BEGIN Provided records

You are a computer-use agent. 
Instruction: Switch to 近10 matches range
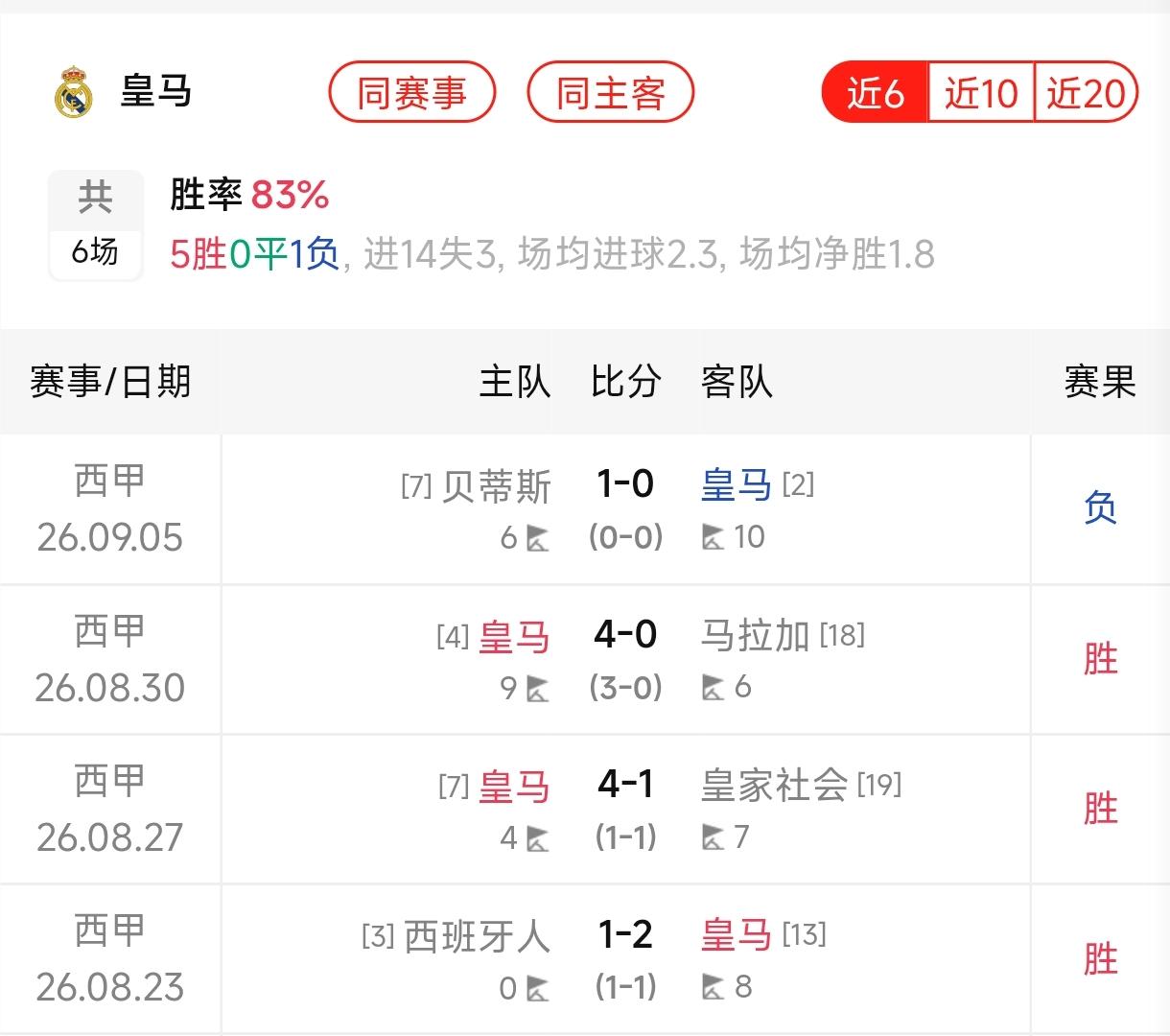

END Provided records
BEGIN Provided records

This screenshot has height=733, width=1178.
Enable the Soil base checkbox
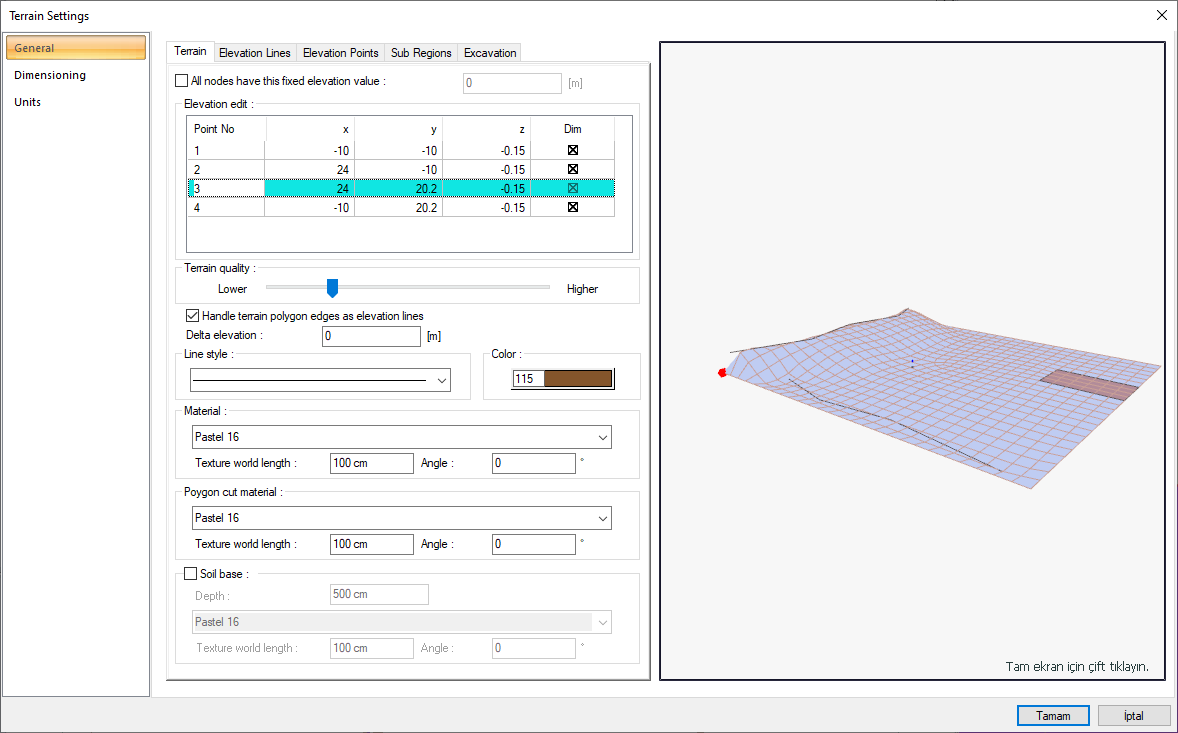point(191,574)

END Provided records
BEGIN Provided records

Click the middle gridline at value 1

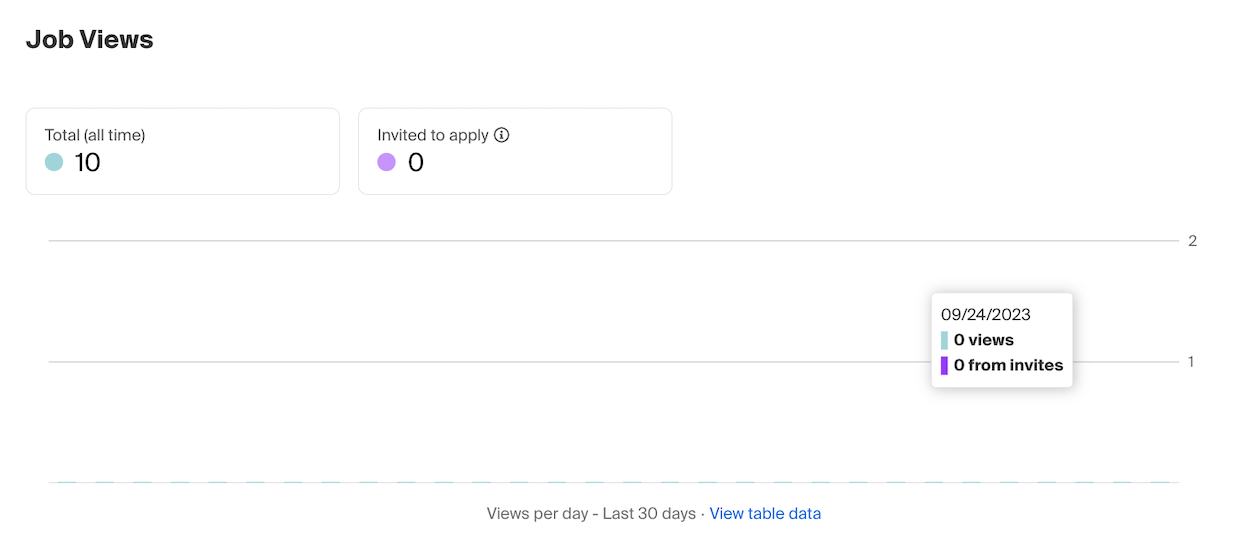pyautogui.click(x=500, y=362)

END Provided records

• What the task requires:
Copy back the listing above exactly, but only from the line with "You are a computer-use agent." through the line with "Instruction: Switch to 近10 matches range", both ends included.

• Response to this task:
You are a computer-use agent. 
Instruction: Switch to 近10 matches range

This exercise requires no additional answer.